### Work instructions:
Among the entries below, take the line with "Μια νέα εποχή ξεκινά! (98, 237)" and the line with "Email (360, 1240)", and output them and every line between them exactly, with nothing else.

··· The input ···

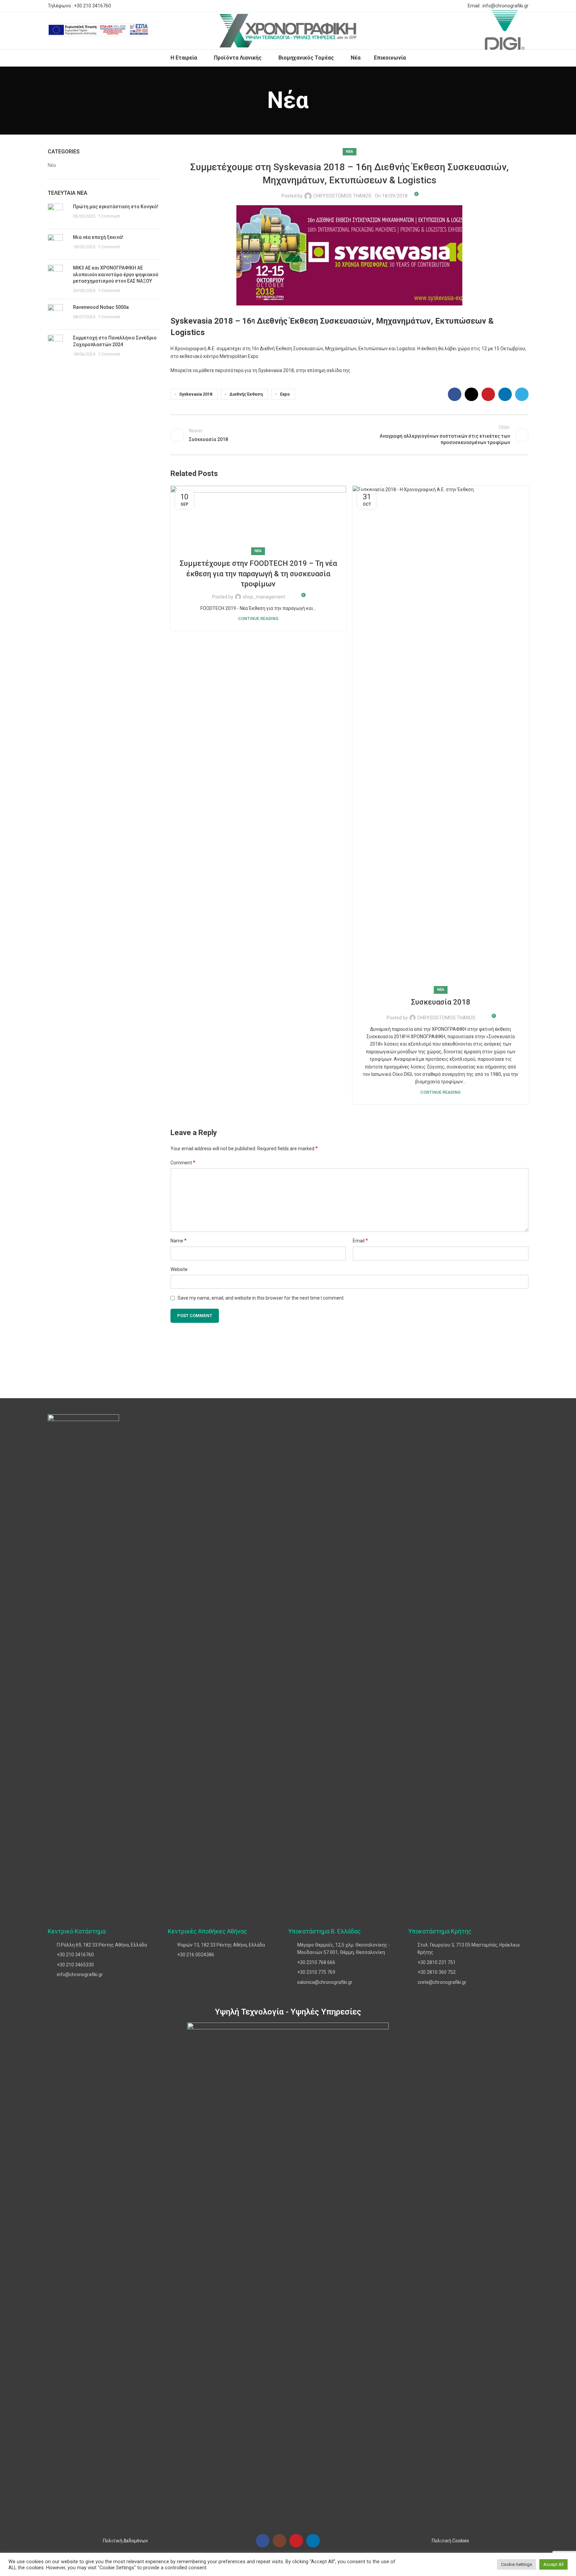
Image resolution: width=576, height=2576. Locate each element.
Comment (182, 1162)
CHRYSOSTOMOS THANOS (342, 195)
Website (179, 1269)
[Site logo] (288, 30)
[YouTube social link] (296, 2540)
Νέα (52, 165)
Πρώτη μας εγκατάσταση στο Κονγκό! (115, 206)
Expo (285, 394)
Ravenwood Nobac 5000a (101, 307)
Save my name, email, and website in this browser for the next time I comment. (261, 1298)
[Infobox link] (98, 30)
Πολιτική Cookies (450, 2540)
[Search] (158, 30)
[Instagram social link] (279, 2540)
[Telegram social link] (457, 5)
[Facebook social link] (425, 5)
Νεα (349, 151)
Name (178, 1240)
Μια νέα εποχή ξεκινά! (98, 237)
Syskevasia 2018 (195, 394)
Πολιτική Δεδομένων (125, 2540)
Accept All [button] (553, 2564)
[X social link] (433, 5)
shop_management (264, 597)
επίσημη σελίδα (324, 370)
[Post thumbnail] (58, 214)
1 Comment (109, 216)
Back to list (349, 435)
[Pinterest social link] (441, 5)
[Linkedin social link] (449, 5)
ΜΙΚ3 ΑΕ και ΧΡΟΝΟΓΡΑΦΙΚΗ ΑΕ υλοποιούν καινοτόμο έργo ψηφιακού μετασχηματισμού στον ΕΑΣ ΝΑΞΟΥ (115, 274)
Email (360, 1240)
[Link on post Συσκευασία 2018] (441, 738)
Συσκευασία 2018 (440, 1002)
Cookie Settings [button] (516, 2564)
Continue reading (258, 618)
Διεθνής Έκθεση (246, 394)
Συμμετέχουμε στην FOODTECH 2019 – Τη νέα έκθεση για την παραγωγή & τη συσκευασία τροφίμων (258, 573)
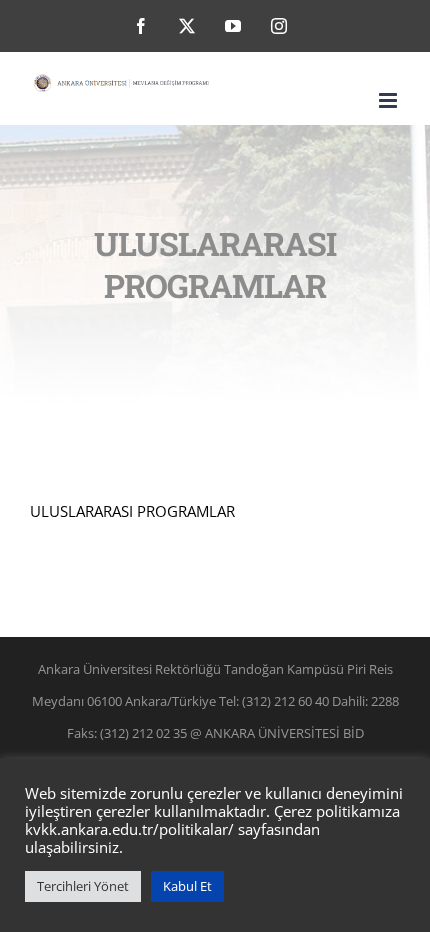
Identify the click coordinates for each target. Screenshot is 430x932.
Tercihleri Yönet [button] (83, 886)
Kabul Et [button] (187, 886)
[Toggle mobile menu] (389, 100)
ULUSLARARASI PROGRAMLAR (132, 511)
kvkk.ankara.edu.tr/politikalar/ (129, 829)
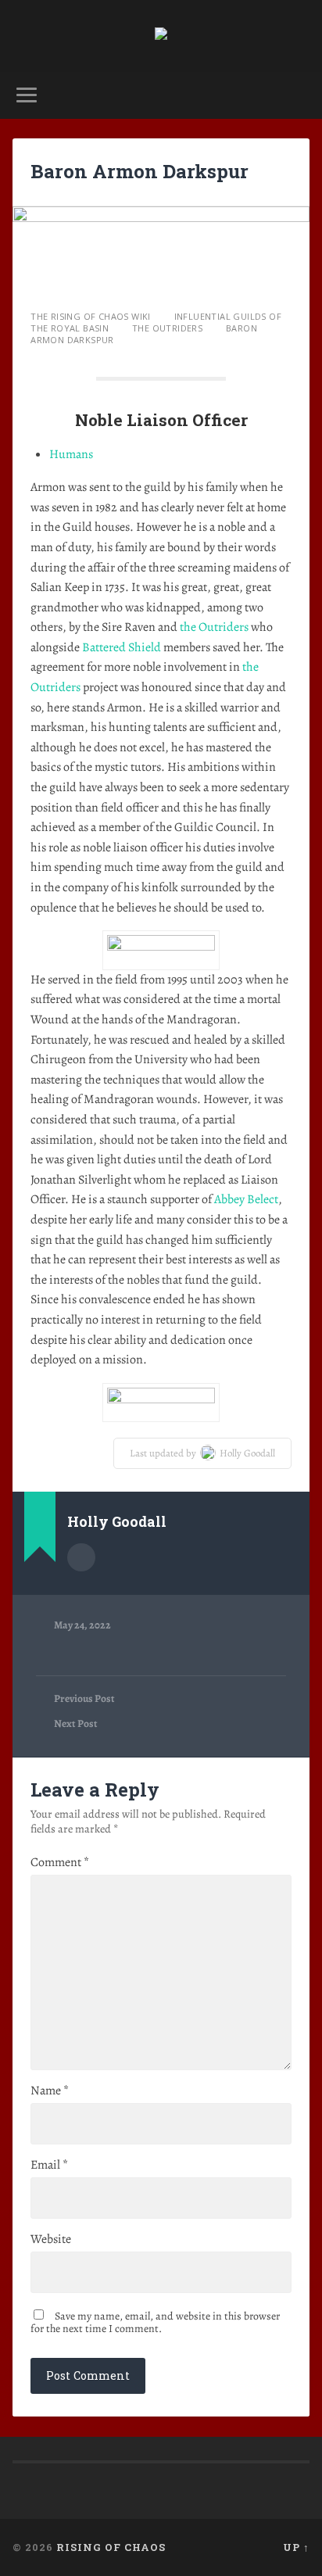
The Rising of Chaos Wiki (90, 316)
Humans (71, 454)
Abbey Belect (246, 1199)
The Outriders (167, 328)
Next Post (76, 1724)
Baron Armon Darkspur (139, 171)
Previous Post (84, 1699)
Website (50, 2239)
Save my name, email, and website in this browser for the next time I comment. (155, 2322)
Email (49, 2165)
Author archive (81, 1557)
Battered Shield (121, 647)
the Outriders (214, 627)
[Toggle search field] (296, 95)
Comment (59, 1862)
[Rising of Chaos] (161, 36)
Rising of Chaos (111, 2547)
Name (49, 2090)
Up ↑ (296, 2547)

···
··· The input ···

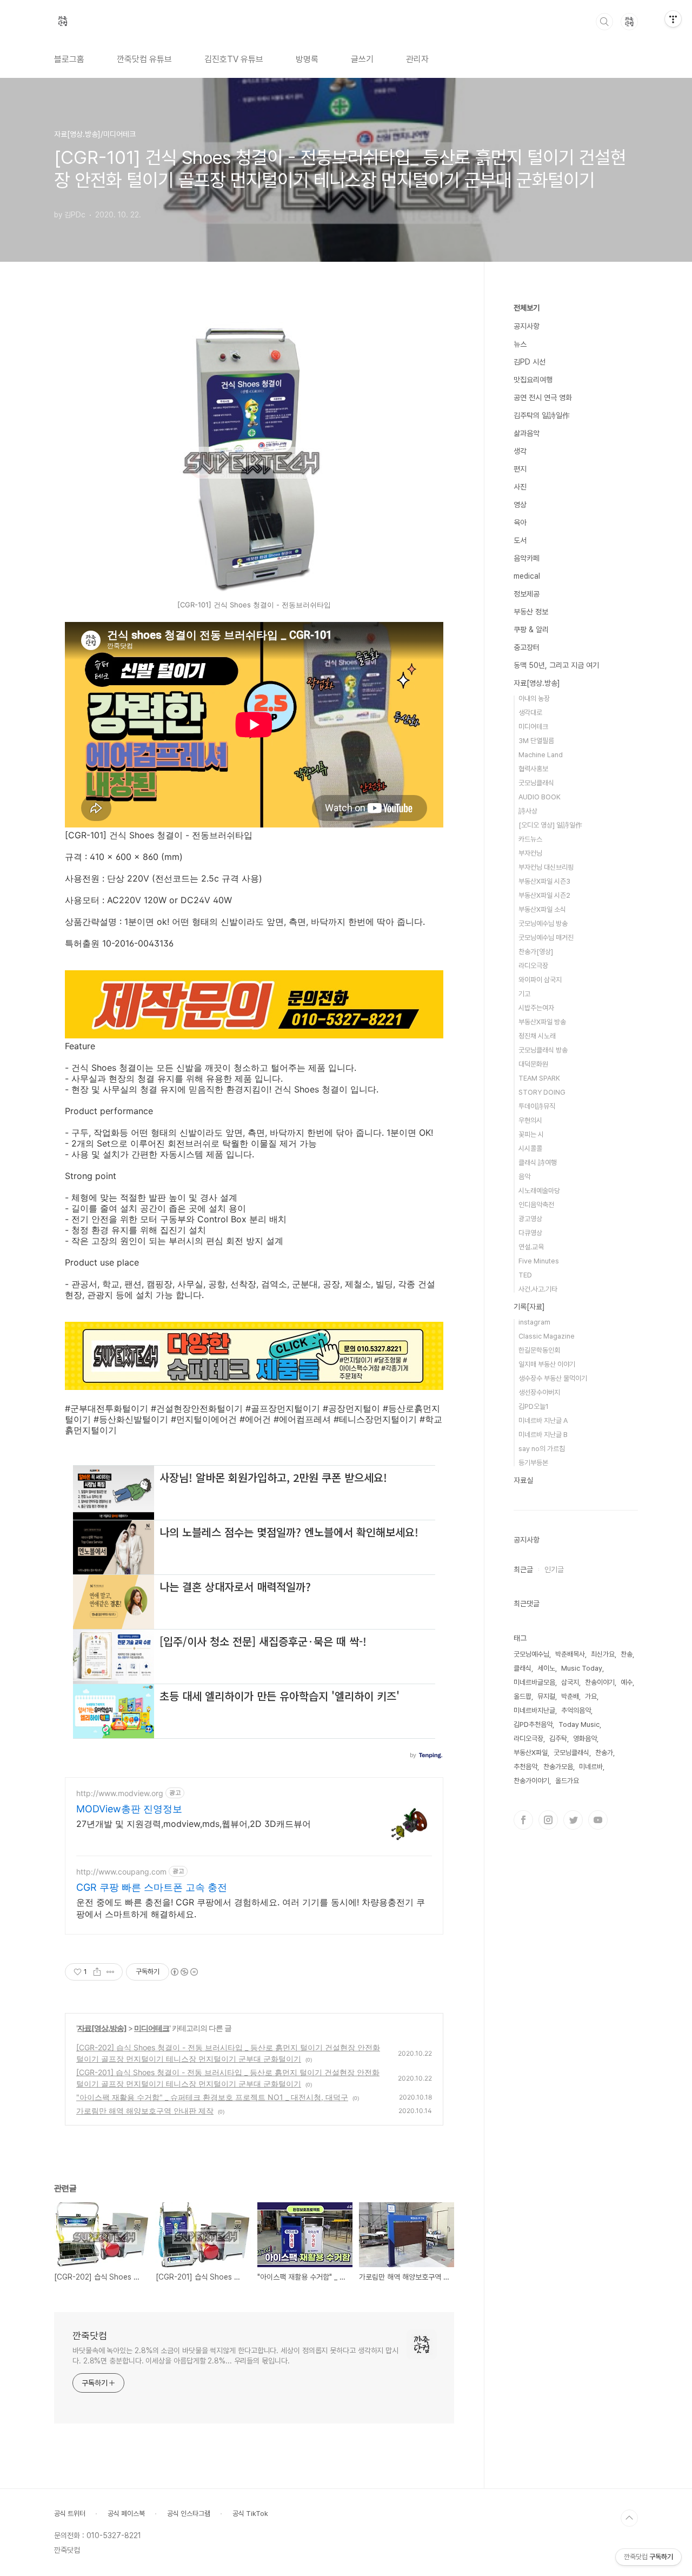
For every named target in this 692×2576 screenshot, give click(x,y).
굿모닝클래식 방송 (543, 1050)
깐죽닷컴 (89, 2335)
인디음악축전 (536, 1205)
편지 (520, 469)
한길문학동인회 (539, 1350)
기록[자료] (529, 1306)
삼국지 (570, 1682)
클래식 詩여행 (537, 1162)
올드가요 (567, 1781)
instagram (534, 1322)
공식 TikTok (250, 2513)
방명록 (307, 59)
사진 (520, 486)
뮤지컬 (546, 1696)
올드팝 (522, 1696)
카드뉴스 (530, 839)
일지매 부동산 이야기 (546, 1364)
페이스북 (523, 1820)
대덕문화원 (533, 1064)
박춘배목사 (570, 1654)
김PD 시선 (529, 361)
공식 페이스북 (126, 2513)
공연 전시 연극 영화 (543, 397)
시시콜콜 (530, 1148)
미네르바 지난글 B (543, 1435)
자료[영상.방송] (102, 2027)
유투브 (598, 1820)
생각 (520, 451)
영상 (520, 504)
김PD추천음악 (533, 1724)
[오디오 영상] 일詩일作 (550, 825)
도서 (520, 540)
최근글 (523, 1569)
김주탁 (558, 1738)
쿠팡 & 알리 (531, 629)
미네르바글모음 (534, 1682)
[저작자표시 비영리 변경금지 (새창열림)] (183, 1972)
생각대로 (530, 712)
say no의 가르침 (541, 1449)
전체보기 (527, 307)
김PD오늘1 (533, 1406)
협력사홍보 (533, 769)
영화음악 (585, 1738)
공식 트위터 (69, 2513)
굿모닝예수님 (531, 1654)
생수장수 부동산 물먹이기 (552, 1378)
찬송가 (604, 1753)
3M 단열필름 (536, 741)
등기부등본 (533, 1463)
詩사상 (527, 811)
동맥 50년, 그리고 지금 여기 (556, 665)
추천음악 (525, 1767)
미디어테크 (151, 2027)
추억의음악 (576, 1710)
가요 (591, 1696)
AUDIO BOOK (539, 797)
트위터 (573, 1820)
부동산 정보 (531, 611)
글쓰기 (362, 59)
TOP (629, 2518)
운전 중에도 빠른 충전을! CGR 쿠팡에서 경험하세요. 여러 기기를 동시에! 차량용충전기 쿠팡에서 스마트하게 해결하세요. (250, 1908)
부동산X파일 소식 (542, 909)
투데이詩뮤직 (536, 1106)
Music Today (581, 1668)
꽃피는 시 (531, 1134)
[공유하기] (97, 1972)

···

### Task result:
Μια νέα εποχή ξεκινά! (98, 237)
Syskevasia 2018 (195, 394)
Πολιτική Δεδομένων (125, 2540)
Accept All [button] (553, 2564)
[X social link] (433, 5)
shop_management (264, 597)
επίσημη σελίδα (324, 370)
[Post thumbnail] (58, 214)
1 Comment (109, 216)
Back to list (349, 435)
[Pinterest social link] (441, 5)
[Linkedin social link] (449, 5)
ΜΙΚ3 ΑΕ και ΧΡΟΝΟΓΡΑΦΙΚΗ ΑΕ υλοποιούν καινοτόμο έργo ψηφιακού μετασχηματισμού στον ΕΑΣ ΝΑΞΟΥ (115, 274)
Email (360, 1240)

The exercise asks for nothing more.